Rows showing where targets appear:
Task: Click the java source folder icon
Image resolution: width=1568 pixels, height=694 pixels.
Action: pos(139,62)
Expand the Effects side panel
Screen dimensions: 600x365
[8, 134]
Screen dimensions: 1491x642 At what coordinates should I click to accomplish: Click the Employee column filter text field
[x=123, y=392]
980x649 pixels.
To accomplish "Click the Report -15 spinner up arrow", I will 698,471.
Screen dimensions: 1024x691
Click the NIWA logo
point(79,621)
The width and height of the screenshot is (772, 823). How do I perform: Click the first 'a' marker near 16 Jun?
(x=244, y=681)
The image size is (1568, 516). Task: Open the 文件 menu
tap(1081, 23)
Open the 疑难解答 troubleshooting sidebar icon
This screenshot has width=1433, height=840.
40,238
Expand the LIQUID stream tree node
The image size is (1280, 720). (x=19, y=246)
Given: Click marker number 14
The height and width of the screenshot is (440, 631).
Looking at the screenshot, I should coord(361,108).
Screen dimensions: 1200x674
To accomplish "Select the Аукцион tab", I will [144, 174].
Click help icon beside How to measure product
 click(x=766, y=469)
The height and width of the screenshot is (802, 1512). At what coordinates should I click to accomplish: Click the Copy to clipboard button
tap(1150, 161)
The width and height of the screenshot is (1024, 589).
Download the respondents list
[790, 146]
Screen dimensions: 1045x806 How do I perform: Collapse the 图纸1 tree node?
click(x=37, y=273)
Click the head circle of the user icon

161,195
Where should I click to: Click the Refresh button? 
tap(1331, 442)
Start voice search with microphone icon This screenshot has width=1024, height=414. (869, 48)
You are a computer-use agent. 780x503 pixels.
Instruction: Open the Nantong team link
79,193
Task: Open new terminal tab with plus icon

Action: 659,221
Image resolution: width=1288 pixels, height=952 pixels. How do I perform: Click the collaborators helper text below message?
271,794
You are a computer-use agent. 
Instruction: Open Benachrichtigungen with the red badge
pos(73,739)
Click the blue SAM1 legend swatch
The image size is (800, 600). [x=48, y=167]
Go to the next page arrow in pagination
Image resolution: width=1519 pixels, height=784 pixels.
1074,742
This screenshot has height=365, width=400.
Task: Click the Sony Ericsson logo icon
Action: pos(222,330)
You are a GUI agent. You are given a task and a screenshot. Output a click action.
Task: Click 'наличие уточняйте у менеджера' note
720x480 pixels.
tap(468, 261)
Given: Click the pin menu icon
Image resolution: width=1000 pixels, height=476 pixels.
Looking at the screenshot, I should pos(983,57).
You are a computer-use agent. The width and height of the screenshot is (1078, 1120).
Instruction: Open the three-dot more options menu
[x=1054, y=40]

**AIM**
Write out all the entries again, replacing "computer-use agent" with "desktop agent" wherever it occurs. Leave everything else unchanged.

**COMPLETE RESPONSE**
Task: Click the java source folder icon
Image resolution: width=1568 pixels, height=694 pixels.
Action: pos(139,62)
Expand the Effects side panel
Screen dimensions: 600x365
[8, 134]
Screen dimensions: 1491x642 At what coordinates should I click to accomplish: Click the Employee column filter text field
[x=123, y=392]
980x649 pixels.
To accomplish "Click the Report -15 spinner up arrow", I will 698,471.
Screen dimensions: 1024x691
Click the NIWA logo
point(79,621)
The width and height of the screenshot is (772, 823). How do I perform: Click the first 'a' marker near 16 Jun?
(x=244, y=681)
The image size is (1568, 516). Task: Open the 文件 menu
tap(1081, 23)
Open the 疑难解答 troubleshooting sidebar icon
This screenshot has width=1433, height=840.
40,238
Expand the LIQUID stream tree node
The image size is (1280, 720). (x=19, y=246)
Given: Click marker number 14
The height and width of the screenshot is (440, 631).
Looking at the screenshot, I should coord(361,108).
Screen dimensions: 1200x674
To accomplish "Select the Аукцион tab", I will [144, 174].
Click help icon beside How to measure product
 click(x=766, y=469)
The height and width of the screenshot is (802, 1512). At what coordinates should I click to accomplish: Click the Copy to clipboard button
tap(1150, 161)
The width and height of the screenshot is (1024, 589).
Download the respondents list
[790, 146]
Screen dimensions: 1045x806 How do I perform: Collapse the 图纸1 tree node?
click(x=37, y=273)
Click the head circle of the user icon

161,195
Where should I click to: Click the Refresh button? 
tap(1331, 442)
Start voice search with microphone icon This screenshot has width=1024, height=414. (869, 48)
You are a desktop agent. 780x503 pixels.
Instruction: Open the Nantong team link
79,193
Task: Open new terminal tab with plus icon

Action: 659,221
Image resolution: width=1288 pixels, height=952 pixels. How do I perform: Click the collaborators helper text below message?
271,794
You are a desktop agent. 
Instruction: Open Benachrichtigungen with the red badge
pos(73,739)
Click the blue SAM1 legend swatch
The image size is (800, 600). [x=48, y=167]
Go to the next page arrow in pagination
Image resolution: width=1519 pixels, height=784 pixels.
1074,742
This screenshot has height=365, width=400.
Task: Click the Sony Ericsson logo icon
Action: pos(222,330)
You are a GUI agent. You are given a task and a screenshot. Output a click action.
Task: Click 'наличие уточняйте у менеджера' note
720x480 pixels.
tap(468, 261)
Given: Click the pin menu icon
Image resolution: width=1000 pixels, height=476 pixels.
Looking at the screenshot, I should pos(983,57).
You are a desktop agent. The width and height of the screenshot is (1078, 1120).
Instruction: Open the three-dot more options menu
[x=1054, y=40]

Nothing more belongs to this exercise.